Trecho do texto:
----------------------------------------
BUSCALEGIS.ccj.ufsc.br
QUANDO O PRÓPRIO AUTOR É O EXECUTANTE DE SUAS CANÇÕES
Eduardo Matos
É muito
comum no mundo artístico um cantor, durante um espetáculo musical executado ao
vivo, apresentar ao público suas próprias canções. Quando isso ocorre, mesmo
recebendo o artista remuneração pelo seu trabalho, é cabível, ainda, a cobrança
de direitos autorais pela execução pública de suas obras musicais? A resposta,
induvidosamente, é afirmativa.
O cachê pago pelo empresário ao artista contratado constitui uma remuneração
merecida pelo seu trabalho, que independe da retribuição autoral a que faz jus,
se de sua autoria forem as canções executadas durante o evento musical. Não se
pense, pois, que o artista estará recebendo duas vezes pelo mesmo trabalho:
cachê e proventos autorais são duas realidades completamente diversas. O
primeiro remunera o esforço físico do artista; o segundo, o fruto do seu labor
intelectual.
Freqüentemente, alguns empresários responsáveis pela promoção de eventos
musicais pensam de maneira diferente, mas não tem embasamento legal a recusa do
pagamento da retribuição autoral. Contudo, para livrar-se desse encargo,
poderão negociar com o artista, se na verdade a este pertencer a titularidade
dos direitos de autor, uma cessão de direitos, que a lei presume ser onerosa e
que deve ser pactuada por escrito, na forma prevista no art. 50 e seus
parágrafos da Lei nº 9610/98. Quando isso acontecer, o titular dos direitos de
autor deverá comunicar o acerto com o empresário, previamente, à associação a
que estiver filiado, como recomenda o art. 98, parágrafo único, da aludida lei,
a fim de que esta desobrigue o ECAD de fazer a cobrança. Mesmo assim, o serviço
de fiscalização do escritório central, cioso da sua responsabilidade para com
aqueles que detêm a titularidade dos direitos de autor e dos direitos conexos
aos direitos autorais, costuma comparecer ao espetáculo musical, gravando as
canções ali executadas, para assegurar-se de que as músicas cantadas integram
realmente o repertório do artista que fez a cessão de direitos. Se durante o
evento musical, empolgado com os aplausos da platéia, o artista vier a incluir
na relação das obras liberadas composições de outros autores, o empresário que
estiver promovendo o espetáculo público deve pagar, proporcionalmente, direitos
autorais. Ocorrendo tal hipótese, obterá o ECAD, pelos meios disponíveis, a
renda bruta auferida com a venda de ingressos e sobre esse valor fará incidir
um percentual previsto em seu Regulamento de Arrecadação para apurar os
direitos autorais, que seriam devidos em sua totalidade. Em seguida, fará o
cálculo do valor proporcional. Por exemplo, se num show realizado por renomado
cantor, este apresentou um roteiro musical à sua associação relacionando vinte
e duas canções de sua autoria, comunicando-lhe, por escrito, que havia feito a
cessão de seus direitos autorais ao empresário-promotor, mas no palco, no calor
dos aplausos e do entusiasmo da platéia incluiu na relação musical três outras
canções, cuja autoria não lhe pertencia, deverá o promotor do evento musical,
por causa da execução pública das três músicas alheias, recolher aos cofres do
ECAD uma retribuição autoral proporcional ao total que seria devido, se não
tivesse havido a liberalidade do autor.
----------------------------------------
Material extraído:
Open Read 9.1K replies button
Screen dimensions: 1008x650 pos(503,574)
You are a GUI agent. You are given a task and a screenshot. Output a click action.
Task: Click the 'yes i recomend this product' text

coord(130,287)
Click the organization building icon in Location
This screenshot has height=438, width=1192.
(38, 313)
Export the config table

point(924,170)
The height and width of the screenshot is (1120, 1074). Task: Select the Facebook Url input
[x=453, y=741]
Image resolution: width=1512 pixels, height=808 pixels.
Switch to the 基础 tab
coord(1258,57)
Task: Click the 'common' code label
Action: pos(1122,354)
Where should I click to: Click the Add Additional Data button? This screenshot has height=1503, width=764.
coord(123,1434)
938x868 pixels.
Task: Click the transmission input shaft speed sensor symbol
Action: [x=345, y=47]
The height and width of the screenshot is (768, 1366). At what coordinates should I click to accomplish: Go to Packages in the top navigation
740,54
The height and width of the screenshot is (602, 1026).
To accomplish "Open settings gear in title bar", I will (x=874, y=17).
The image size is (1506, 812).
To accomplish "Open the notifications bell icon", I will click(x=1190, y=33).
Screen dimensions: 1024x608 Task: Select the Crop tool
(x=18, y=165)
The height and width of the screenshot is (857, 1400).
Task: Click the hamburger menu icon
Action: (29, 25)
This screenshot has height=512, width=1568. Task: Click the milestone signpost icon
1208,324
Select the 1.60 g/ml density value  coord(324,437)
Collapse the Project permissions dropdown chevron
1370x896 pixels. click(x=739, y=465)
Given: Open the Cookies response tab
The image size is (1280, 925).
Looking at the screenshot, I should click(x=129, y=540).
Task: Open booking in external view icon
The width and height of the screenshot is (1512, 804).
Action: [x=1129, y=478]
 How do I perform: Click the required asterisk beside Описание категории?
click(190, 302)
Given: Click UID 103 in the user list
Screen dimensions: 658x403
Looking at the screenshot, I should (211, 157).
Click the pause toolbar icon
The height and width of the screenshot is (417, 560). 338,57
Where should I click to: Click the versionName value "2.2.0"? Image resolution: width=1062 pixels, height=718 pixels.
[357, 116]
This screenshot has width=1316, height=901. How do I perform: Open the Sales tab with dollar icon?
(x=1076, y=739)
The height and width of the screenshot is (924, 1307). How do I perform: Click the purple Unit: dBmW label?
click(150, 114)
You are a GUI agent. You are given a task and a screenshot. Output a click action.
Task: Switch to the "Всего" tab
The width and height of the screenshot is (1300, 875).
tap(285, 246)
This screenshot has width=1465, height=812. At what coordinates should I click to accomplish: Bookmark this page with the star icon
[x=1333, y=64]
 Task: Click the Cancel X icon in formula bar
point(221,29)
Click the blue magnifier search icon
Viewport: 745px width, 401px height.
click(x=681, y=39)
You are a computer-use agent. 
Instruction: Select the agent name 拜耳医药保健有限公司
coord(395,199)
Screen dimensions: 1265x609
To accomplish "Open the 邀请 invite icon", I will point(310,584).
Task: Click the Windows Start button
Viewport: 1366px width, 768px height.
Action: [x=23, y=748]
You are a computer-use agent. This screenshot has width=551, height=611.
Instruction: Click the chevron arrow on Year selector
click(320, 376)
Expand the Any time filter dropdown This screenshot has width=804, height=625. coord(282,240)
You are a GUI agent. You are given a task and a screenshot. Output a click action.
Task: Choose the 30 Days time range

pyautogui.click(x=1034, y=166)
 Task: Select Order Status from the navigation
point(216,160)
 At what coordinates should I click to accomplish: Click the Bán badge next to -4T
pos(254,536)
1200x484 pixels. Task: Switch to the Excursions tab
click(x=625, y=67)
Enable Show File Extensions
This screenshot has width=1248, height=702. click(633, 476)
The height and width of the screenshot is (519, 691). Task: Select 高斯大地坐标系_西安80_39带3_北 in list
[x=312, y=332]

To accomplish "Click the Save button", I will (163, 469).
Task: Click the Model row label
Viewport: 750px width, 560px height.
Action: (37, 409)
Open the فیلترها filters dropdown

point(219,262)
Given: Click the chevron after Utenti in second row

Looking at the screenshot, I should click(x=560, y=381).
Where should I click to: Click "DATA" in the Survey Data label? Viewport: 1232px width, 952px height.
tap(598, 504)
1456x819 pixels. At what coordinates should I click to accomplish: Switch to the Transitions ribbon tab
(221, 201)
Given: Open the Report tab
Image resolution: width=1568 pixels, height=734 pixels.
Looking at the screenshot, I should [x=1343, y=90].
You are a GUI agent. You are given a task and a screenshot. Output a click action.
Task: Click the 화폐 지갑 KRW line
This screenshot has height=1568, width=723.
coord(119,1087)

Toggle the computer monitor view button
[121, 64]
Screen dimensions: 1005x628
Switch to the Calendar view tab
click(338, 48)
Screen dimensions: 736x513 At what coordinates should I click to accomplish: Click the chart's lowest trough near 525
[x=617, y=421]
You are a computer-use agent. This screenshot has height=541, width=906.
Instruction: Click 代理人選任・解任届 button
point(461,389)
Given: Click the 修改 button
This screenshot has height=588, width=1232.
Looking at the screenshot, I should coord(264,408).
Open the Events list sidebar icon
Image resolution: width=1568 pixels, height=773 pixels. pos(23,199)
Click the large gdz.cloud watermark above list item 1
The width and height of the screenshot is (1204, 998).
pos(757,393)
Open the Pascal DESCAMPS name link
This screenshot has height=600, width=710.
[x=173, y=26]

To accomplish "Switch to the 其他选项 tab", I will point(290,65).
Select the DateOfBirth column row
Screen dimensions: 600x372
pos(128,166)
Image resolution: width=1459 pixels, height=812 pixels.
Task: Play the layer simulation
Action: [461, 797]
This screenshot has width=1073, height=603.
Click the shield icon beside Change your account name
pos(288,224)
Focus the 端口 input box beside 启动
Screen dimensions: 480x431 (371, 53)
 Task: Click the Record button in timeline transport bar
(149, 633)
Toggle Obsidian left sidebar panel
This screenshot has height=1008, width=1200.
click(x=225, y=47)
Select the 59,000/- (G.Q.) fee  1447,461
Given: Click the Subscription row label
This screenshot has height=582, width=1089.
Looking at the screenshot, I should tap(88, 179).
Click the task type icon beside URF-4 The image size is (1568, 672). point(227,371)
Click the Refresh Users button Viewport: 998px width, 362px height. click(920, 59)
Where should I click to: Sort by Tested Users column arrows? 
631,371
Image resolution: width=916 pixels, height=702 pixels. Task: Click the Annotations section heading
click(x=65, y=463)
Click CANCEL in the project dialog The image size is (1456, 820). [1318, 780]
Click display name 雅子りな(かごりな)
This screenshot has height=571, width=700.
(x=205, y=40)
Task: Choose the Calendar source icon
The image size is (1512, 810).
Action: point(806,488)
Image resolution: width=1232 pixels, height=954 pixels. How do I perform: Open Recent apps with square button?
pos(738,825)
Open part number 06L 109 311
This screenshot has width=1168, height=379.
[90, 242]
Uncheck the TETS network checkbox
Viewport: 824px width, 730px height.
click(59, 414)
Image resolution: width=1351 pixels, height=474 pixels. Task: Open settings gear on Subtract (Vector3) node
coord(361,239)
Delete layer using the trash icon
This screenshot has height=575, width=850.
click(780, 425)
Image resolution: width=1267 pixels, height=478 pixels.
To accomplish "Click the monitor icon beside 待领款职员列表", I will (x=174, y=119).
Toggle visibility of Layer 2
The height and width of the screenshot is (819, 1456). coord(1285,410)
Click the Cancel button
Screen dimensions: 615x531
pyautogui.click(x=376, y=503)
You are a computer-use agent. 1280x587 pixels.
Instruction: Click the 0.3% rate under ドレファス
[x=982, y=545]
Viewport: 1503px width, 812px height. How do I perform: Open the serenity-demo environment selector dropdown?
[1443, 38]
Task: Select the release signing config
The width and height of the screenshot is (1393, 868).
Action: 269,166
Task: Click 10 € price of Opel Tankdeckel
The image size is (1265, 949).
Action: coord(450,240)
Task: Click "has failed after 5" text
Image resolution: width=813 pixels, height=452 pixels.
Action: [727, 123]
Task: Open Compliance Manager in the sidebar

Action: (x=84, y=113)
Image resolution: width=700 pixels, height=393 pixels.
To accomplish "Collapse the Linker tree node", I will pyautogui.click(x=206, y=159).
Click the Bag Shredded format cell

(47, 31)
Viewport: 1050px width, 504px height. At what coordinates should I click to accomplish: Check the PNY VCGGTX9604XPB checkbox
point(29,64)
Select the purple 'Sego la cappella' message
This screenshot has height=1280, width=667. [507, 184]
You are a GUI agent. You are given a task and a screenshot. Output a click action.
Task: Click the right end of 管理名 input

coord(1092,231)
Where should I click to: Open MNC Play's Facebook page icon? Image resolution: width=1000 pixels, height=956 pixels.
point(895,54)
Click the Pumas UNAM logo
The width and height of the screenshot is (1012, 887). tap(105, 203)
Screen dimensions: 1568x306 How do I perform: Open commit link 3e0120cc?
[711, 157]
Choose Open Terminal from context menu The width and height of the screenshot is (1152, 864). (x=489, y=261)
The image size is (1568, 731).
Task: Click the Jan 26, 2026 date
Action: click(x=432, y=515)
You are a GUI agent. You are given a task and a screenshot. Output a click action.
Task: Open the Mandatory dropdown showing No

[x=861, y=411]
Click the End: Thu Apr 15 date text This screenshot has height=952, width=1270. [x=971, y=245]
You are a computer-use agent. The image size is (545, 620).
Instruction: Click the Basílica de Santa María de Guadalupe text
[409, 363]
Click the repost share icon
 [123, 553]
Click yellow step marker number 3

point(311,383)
----------------------------------------
Exercício proposto: Por favor, reproduza sem alterações a parte do texto sobre direitos autorais que começa em "O cachê pago" e termina em "intelectual.".

Resposta da tarefa:
O cachê pago pelo empresário ao artista contratado constitui uma remuneração
merecida pelo seu trabalho, que independe da retribuição autoral a que faz jus,
se de sua autoria forem as canções executadas durante o evento musical. Não se
pense, pois, que o artista estará recebendo duas vezes pelo mesmo trabalho:
cachê e proventos autorais são duas realidades completamente diversas. O
primeiro remunera o esforço físico do artista; o segundo, o fruto do seu labor
intelectual.